YOUR TASK — The response should consist of the data reproduced word for word.

DATA TO PROCESS —
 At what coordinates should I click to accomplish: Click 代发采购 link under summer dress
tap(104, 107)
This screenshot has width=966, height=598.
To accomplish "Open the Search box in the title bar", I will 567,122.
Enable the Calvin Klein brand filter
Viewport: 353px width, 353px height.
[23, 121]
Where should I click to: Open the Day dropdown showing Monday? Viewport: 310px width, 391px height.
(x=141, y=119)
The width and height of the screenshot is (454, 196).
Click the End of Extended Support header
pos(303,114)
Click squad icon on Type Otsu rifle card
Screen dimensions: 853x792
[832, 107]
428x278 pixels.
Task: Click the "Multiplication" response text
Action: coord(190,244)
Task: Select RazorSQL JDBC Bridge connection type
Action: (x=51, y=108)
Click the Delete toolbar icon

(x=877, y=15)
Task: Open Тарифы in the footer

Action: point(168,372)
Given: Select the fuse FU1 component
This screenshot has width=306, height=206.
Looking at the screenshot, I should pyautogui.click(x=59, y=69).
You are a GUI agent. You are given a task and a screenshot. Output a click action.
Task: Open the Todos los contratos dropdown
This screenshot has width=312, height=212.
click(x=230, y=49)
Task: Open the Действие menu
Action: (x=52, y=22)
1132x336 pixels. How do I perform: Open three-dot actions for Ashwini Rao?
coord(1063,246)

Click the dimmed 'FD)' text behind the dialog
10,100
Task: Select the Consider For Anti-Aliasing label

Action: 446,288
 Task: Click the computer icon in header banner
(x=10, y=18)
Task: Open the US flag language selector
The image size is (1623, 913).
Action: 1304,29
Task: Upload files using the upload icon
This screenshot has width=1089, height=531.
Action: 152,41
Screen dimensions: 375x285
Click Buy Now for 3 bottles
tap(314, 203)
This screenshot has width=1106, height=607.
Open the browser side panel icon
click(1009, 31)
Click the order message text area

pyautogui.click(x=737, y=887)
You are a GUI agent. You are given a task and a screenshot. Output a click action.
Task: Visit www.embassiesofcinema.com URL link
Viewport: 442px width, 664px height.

FINISHED TASK —
 At what coordinates should I click to accomplish: Click 代发采购 link under summer dress
tap(104, 107)
This screenshot has width=966, height=598.
To accomplish "Open the Search box in the title bar", I will 567,122.
Enable the Calvin Klein brand filter
Viewport: 353px width, 353px height.
[23, 121]
Where should I click to: Open the Day dropdown showing Monday? Viewport: 310px width, 391px height.
(x=141, y=119)
The width and height of the screenshot is (454, 196).
Click the End of Extended Support header
pos(303,114)
Click squad icon on Type Otsu rifle card
Screen dimensions: 853x792
[832, 107]
428x278 pixels.
Task: Click the "Multiplication" response text
Action: coord(190,244)
Task: Select RazorSQL JDBC Bridge connection type
Action: (x=51, y=108)
Click the Delete toolbar icon

(x=877, y=15)
Task: Open Тарифы in the footer

Action: point(168,372)
Given: Select the fuse FU1 component
This screenshot has width=306, height=206.
Looking at the screenshot, I should pyautogui.click(x=59, y=69).
You are a GUI agent. You are given a task and a screenshot. Output a click action.
Task: Open the Todos los contratos dropdown
This screenshot has width=312, height=212.
click(x=230, y=49)
Task: Open the Действие menu
Action: (x=52, y=22)
1132x336 pixels. How do I perform: Open three-dot actions for Ashwini Rao?
coord(1063,246)

Click the dimmed 'FD)' text behind the dialog
10,100
Task: Select the Consider For Anti-Aliasing label

Action: 446,288
 Task: Click the computer icon in header banner
(x=10, y=18)
Task: Open the US flag language selector
The image size is (1623, 913).
Action: 1304,29
Task: Upload files using the upload icon
This screenshot has width=1089, height=531.
Action: 152,41
Screen dimensions: 375x285
Click Buy Now for 3 bottles
tap(314, 203)
This screenshot has width=1106, height=607.
Open the browser side panel icon
click(1009, 31)
Click the order message text area

pyautogui.click(x=737, y=887)
You are a GUI agent. You are given a task and a screenshot. Output a click action.
Task: Visit www.embassiesofcinema.com URL link
Viewport: 442px width, 664px height.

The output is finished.